I hesitated. “What are you doing after this? Want to come over?”
“I can’t,” Noe said. “I’m having coffee with Darla.”
“Who’s Darla?”
“Steven’s mom.”
She said it as if I ought to know, like I would naturally keep track of the names of her boyfriends’ parents.
“Why are you having coffee with Steven’s mom?” I said.
“We hang out sometimes,” said Noe. “She’s really sweet. She wants me to sing in her choir.”
Noe had crazy notions about things. Sometimes I forgot how different we were. Then she would paint her fingernails pink and announce she was having coffee with Darla, and it would hit me all over again.
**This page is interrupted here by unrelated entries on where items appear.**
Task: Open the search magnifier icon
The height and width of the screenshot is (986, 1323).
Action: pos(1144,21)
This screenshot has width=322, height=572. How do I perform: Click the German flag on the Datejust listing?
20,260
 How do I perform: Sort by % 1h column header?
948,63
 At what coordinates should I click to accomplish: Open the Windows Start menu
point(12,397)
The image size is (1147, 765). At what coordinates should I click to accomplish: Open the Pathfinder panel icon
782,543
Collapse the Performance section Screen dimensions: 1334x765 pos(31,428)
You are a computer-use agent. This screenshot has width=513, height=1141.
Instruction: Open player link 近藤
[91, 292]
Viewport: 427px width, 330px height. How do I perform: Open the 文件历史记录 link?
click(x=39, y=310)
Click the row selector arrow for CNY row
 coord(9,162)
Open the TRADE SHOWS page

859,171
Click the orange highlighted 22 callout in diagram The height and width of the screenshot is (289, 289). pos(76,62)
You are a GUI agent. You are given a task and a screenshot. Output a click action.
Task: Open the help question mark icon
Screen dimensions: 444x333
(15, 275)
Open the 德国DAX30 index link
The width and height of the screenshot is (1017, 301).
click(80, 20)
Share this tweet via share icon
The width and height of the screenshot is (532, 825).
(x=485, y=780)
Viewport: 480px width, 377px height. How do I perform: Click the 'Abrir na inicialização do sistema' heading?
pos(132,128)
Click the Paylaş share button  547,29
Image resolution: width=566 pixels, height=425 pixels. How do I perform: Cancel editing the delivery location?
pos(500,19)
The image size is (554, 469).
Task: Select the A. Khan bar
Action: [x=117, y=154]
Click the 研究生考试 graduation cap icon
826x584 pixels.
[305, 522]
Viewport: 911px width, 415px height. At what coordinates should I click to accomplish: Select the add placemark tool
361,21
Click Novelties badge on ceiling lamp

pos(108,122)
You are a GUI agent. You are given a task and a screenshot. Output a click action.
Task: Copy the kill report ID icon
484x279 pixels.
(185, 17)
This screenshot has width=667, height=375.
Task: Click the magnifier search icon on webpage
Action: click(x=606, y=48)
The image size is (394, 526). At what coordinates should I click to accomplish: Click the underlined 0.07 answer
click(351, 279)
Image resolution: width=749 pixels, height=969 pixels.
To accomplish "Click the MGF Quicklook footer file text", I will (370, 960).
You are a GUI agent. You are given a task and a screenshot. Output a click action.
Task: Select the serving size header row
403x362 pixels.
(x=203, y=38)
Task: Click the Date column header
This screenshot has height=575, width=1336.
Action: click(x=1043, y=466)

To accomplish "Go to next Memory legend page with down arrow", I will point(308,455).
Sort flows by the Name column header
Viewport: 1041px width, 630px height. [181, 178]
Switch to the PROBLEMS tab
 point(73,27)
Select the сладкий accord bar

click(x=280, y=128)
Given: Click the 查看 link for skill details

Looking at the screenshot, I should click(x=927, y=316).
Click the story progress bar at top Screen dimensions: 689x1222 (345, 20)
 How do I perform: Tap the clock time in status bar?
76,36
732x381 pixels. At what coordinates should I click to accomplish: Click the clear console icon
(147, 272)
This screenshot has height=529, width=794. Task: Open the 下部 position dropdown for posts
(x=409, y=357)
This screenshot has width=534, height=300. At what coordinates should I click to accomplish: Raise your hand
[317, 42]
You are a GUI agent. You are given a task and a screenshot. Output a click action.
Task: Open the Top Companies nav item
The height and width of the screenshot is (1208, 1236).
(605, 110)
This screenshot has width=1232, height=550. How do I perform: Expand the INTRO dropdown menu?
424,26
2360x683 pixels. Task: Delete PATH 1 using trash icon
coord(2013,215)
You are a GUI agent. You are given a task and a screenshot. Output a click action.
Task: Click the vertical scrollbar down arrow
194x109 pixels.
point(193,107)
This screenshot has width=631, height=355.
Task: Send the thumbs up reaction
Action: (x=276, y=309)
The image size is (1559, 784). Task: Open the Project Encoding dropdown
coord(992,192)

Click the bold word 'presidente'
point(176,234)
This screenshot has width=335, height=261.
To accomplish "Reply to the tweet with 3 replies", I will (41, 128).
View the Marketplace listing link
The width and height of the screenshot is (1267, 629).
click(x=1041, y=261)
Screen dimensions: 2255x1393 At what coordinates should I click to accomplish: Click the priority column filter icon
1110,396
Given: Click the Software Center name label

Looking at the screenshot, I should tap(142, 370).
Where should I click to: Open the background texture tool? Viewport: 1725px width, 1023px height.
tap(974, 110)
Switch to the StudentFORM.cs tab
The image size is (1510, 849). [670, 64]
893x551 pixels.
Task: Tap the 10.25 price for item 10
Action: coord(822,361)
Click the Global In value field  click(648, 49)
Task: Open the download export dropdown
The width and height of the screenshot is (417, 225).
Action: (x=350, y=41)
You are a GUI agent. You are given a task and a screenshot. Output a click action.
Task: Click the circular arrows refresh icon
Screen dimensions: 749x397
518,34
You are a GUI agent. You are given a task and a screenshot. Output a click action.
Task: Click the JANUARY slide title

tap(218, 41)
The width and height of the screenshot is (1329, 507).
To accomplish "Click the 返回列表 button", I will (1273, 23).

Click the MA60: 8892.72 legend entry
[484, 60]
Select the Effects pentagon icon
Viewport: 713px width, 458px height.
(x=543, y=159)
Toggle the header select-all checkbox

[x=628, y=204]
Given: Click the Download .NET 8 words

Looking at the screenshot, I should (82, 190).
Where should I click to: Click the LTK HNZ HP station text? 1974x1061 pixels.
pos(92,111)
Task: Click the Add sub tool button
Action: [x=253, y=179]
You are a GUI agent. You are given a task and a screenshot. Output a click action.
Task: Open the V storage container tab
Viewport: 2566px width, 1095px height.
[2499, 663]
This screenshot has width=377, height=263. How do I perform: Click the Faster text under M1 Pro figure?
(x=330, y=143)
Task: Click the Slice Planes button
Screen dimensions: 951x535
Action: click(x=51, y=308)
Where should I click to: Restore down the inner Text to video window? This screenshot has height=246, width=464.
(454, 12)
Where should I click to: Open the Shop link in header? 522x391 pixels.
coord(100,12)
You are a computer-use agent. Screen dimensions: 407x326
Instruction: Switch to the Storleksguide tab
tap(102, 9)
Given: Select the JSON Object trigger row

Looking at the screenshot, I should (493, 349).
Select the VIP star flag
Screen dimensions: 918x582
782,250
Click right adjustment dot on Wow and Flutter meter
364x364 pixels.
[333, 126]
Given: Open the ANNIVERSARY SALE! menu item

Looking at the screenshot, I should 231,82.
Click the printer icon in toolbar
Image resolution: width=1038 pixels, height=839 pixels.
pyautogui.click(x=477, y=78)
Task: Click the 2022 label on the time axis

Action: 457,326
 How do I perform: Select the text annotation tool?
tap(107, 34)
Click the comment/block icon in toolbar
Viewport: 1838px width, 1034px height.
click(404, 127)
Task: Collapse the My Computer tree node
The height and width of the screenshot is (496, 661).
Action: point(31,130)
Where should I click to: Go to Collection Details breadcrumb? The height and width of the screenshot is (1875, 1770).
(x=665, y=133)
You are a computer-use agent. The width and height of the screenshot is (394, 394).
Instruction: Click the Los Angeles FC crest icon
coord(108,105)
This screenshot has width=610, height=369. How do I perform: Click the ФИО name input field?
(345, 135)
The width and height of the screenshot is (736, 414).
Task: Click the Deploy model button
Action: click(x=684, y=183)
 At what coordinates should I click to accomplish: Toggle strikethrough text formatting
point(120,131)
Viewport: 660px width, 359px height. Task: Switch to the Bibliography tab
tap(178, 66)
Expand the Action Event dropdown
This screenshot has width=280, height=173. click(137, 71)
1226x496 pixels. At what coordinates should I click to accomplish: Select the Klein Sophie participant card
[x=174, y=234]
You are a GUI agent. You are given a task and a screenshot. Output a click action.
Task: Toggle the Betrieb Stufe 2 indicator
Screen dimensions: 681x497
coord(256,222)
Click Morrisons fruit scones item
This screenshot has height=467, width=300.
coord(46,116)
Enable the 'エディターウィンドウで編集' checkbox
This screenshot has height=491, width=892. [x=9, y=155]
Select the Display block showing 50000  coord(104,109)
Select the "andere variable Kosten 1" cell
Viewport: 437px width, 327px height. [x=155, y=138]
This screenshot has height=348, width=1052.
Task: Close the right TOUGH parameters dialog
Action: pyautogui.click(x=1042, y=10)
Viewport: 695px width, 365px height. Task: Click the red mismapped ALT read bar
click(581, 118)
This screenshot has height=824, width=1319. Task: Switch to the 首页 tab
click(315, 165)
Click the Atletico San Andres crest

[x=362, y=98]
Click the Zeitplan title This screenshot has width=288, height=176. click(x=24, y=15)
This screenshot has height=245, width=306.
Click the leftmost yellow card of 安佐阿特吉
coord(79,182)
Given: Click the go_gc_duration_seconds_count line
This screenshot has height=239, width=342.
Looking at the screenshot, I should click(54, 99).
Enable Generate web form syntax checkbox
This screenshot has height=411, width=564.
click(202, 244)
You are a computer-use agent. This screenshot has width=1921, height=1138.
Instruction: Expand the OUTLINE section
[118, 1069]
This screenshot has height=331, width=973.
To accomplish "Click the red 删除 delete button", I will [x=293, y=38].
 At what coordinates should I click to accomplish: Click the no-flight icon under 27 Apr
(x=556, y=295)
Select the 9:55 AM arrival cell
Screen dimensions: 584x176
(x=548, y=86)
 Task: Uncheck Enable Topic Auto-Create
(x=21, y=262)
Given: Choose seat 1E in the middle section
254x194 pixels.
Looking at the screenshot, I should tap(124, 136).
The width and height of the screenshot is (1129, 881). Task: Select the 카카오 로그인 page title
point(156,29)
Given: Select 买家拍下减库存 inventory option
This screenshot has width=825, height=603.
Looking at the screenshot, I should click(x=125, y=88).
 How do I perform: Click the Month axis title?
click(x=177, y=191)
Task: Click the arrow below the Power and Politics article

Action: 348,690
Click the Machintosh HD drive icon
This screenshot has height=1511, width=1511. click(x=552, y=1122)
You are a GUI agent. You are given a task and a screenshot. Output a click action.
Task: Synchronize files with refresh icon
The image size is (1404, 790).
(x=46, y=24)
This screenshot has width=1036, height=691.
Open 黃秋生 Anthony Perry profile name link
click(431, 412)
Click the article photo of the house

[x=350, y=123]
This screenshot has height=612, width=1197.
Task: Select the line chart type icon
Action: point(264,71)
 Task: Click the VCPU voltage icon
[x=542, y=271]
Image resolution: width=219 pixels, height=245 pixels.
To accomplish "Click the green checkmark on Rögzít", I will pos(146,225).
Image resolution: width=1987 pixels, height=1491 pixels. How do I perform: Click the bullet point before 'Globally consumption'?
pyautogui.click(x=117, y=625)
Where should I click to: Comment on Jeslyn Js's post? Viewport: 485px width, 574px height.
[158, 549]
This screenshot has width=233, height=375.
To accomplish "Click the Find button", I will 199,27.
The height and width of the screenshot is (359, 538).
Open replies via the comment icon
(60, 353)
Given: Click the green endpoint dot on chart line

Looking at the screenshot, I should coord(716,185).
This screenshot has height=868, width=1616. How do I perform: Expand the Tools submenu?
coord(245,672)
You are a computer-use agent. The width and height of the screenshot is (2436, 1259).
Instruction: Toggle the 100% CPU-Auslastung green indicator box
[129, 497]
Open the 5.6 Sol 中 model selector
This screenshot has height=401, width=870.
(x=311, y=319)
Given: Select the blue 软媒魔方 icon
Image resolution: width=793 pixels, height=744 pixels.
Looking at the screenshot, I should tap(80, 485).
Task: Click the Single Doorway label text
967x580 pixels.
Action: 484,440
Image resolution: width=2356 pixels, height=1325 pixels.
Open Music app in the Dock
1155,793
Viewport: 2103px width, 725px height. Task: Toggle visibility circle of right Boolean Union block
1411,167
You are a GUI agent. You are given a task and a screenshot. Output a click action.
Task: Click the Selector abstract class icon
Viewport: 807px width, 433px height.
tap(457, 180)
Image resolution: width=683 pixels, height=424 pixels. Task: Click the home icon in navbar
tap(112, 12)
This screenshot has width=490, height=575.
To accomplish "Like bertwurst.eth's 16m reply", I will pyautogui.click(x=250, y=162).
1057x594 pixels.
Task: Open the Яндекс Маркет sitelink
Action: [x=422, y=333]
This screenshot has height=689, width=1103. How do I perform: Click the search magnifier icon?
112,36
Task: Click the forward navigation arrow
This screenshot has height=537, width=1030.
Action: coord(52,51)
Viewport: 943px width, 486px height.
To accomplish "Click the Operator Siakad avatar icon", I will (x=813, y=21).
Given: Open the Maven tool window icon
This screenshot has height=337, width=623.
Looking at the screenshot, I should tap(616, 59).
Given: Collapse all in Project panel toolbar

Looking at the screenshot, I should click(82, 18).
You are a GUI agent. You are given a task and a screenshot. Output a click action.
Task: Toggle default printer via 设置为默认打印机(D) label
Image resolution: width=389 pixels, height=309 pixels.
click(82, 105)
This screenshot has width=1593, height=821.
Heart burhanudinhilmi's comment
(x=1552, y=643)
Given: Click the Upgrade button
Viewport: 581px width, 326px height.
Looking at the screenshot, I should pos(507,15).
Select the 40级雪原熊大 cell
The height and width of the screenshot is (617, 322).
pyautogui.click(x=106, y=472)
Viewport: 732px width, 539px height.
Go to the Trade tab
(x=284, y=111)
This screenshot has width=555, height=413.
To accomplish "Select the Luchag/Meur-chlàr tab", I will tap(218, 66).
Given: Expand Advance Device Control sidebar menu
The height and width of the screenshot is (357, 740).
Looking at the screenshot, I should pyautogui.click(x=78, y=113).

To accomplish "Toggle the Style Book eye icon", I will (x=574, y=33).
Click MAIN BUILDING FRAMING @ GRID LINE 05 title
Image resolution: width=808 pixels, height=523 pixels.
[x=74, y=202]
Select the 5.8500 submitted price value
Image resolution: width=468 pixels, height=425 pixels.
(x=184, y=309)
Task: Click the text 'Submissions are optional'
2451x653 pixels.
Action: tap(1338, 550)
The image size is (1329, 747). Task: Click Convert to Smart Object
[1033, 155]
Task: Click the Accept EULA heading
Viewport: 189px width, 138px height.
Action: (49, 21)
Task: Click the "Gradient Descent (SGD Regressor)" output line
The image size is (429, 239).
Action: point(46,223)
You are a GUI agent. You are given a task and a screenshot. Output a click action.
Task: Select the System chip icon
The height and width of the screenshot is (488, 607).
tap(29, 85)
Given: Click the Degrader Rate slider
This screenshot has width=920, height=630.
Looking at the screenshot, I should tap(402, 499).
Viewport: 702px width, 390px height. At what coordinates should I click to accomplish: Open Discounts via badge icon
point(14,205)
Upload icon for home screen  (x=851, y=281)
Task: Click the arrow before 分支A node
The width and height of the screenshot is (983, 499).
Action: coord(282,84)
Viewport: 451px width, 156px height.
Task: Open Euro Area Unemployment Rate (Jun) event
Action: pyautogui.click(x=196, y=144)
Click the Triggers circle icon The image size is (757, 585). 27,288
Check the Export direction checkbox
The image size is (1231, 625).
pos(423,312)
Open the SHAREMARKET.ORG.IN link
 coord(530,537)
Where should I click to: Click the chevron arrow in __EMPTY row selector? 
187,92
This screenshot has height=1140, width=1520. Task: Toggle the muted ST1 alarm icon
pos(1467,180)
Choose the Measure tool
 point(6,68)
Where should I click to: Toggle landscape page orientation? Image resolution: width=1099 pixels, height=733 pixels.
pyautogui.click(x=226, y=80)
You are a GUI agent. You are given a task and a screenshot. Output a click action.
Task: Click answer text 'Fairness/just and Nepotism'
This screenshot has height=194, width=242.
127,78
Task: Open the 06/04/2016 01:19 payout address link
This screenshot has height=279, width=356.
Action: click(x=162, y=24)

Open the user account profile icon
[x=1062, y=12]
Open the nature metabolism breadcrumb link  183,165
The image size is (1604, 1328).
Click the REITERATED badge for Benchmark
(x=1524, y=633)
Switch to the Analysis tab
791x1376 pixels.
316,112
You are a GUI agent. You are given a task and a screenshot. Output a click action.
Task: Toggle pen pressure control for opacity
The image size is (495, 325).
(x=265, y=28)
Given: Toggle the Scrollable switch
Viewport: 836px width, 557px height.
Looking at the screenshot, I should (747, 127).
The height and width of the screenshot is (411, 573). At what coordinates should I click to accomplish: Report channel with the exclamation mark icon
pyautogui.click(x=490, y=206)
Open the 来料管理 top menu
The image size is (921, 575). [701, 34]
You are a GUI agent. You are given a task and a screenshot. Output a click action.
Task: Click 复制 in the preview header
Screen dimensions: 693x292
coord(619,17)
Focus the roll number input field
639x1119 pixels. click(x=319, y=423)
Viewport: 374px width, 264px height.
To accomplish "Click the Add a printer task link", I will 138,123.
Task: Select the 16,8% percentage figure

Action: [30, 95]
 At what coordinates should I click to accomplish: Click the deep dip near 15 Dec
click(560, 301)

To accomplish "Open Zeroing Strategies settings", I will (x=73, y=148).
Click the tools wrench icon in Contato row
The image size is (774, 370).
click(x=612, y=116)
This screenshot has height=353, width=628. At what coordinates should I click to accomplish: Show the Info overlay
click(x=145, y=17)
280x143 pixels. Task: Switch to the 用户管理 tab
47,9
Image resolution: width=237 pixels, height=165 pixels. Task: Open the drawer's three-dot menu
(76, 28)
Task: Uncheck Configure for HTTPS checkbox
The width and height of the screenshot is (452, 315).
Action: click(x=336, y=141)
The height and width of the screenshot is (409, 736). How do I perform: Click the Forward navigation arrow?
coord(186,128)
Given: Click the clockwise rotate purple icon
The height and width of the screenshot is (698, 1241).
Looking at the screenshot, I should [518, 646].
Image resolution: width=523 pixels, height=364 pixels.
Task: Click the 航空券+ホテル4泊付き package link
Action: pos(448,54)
The Venn diagram was a startling place, if you ventured out of that place in the middle and into the nonoverlapping zones.
28
THE NEXT MORNING, THERE WAS A meeting in the cafeteria for all the seniors. The guidance counselor, Ms. Hack, gave a little speech and passed around forms we had to fill out saying which school we were going to visit during our days off, and then there was a presentation by some people from Gailer College. They handed out free candy bars and showed a PowerPoint of the new athletic facilities and talked about all the exciting activities they had planned for campus visit week, and Noe and all the others who were planning to go there cheered and clapped.
In Art, Steven poked me. “Are you okay?” he said.
“Why?”
“You look . . . blank. When I look like that, Ricardo says I am presenting a negative affect.”
“You never seem negative. I don’t even know why they think you’re depressed.”